Activity: Ignoring every picture, return the lines of the listing below word for word, from the line that holds "You are a GUI" through the line that holds "Given: Click the".

Supplied records:
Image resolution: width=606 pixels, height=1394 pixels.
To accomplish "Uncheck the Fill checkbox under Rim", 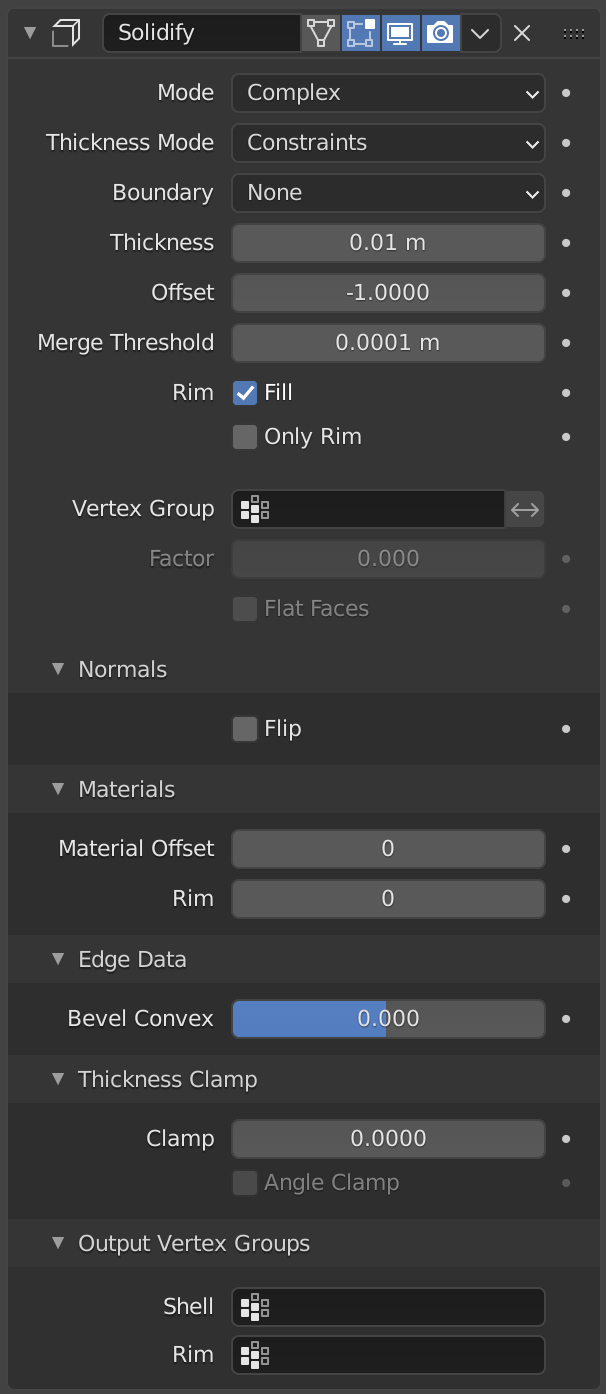I will coord(245,393).
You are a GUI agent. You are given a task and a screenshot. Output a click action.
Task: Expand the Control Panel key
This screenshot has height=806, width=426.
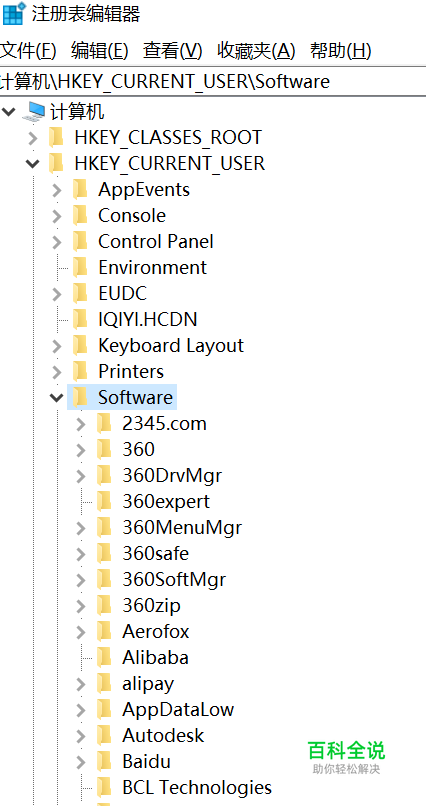pyautogui.click(x=57, y=242)
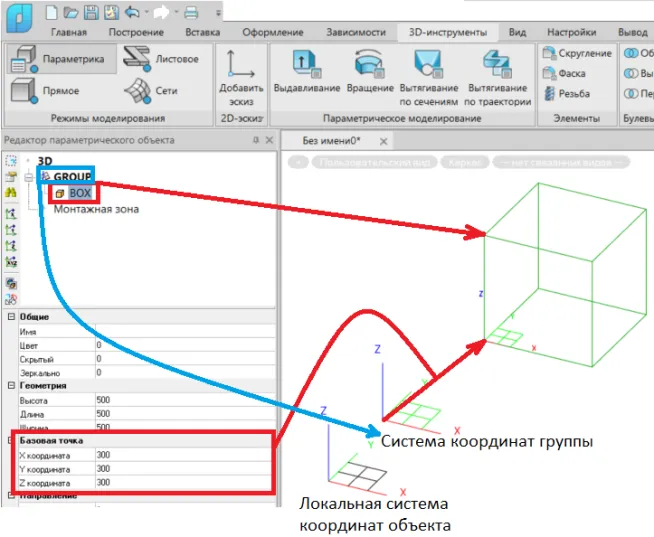
Task: Click Добавить эскиз sketch icon
Action: tap(240, 64)
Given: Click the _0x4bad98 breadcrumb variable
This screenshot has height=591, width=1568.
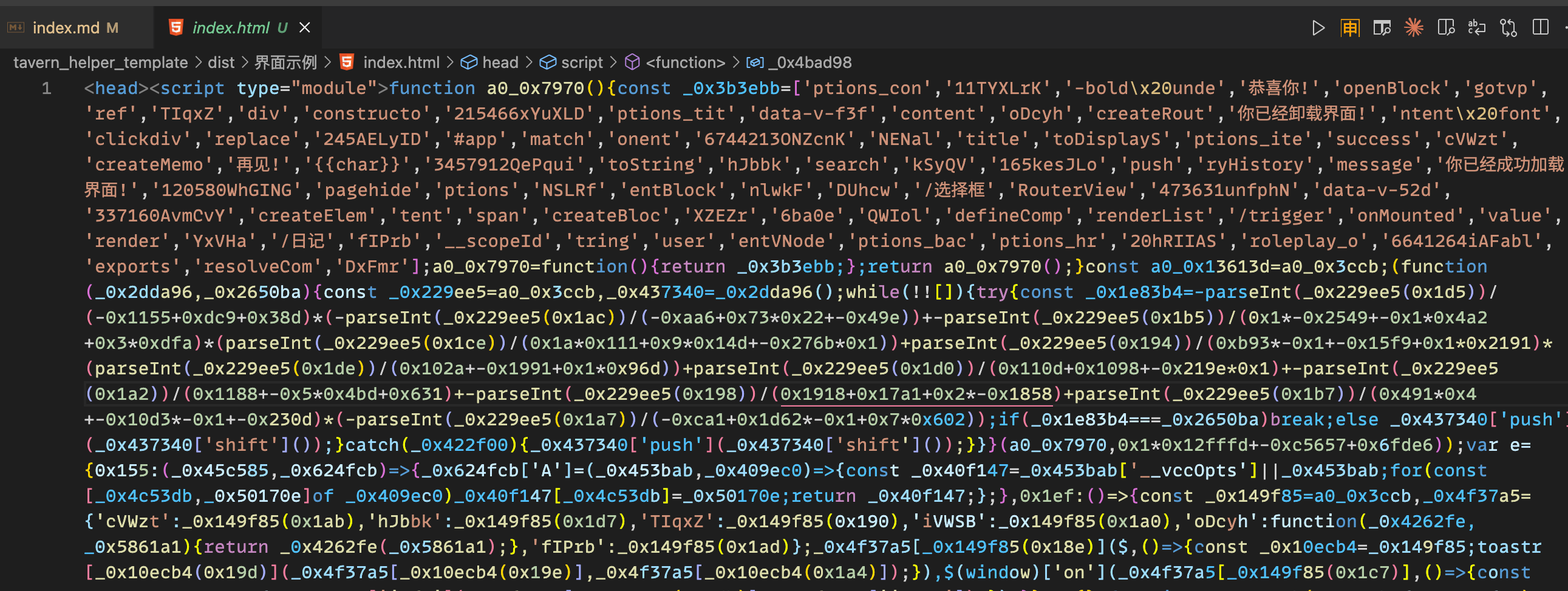Looking at the screenshot, I should click(810, 62).
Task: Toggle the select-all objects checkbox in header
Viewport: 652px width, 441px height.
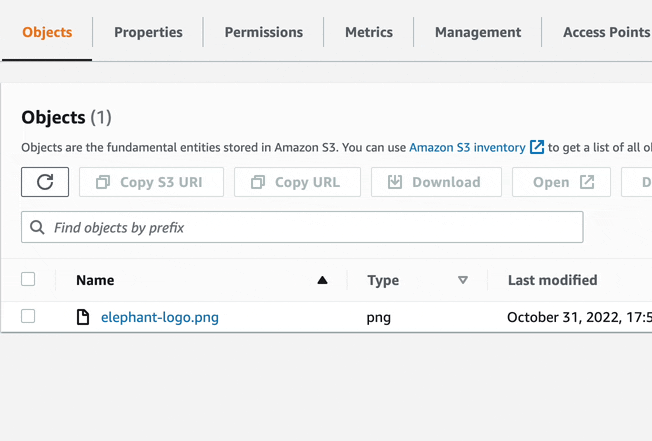Action: pyautogui.click(x=28, y=280)
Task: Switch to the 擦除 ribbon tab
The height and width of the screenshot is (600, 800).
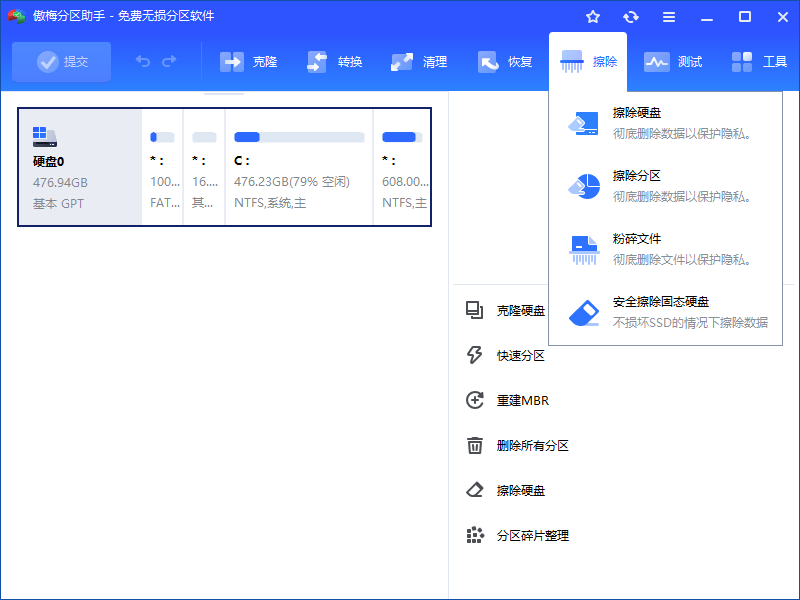Action: click(586, 61)
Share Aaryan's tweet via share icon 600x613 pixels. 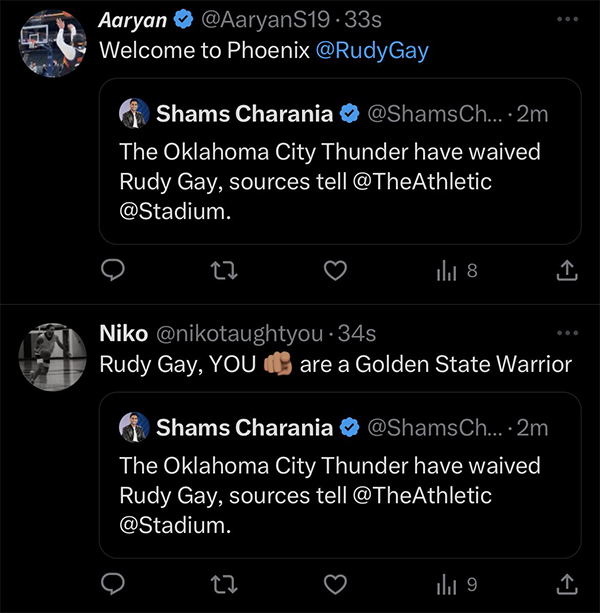(565, 270)

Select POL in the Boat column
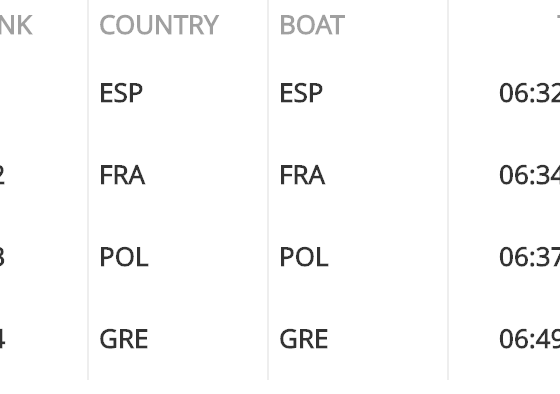304,257
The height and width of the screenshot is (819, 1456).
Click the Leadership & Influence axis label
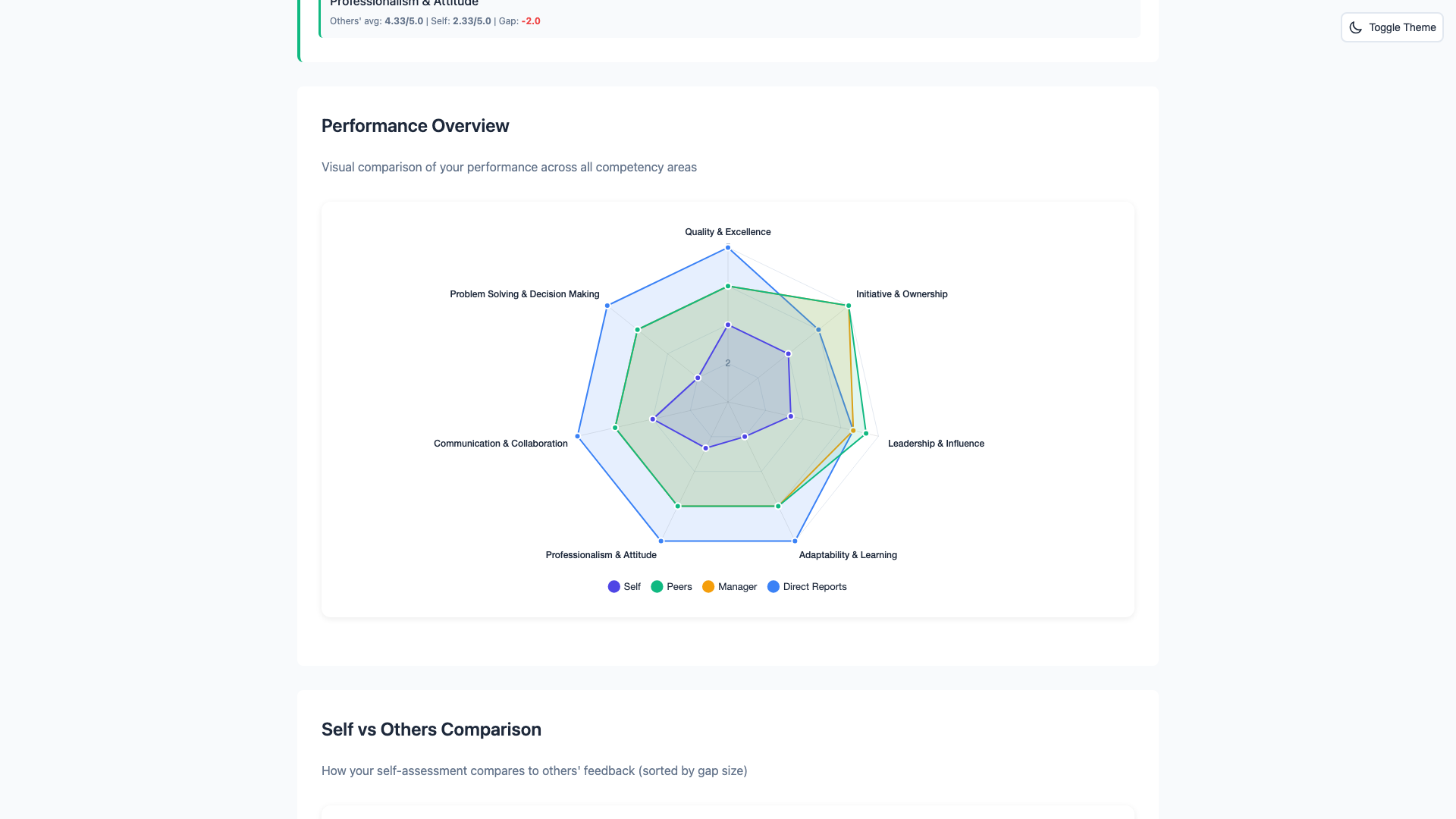coord(936,443)

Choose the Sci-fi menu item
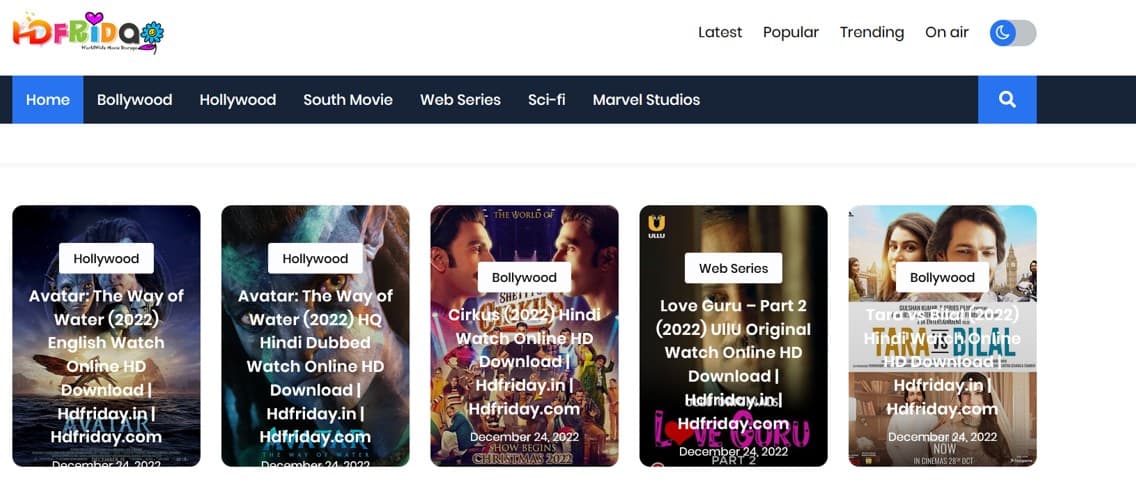546,100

Solution to this exercise:
You are a GUI agent. You are given a task and a screenshot. Output a click action.
Task: Expand the Control Panel key
This screenshot has height=806, width=426.
pyautogui.click(x=57, y=242)
Task: Click Добавить эскиз sketch icon
Action: tap(240, 64)
Given: Click the _0x4bad98 breadcrumb variable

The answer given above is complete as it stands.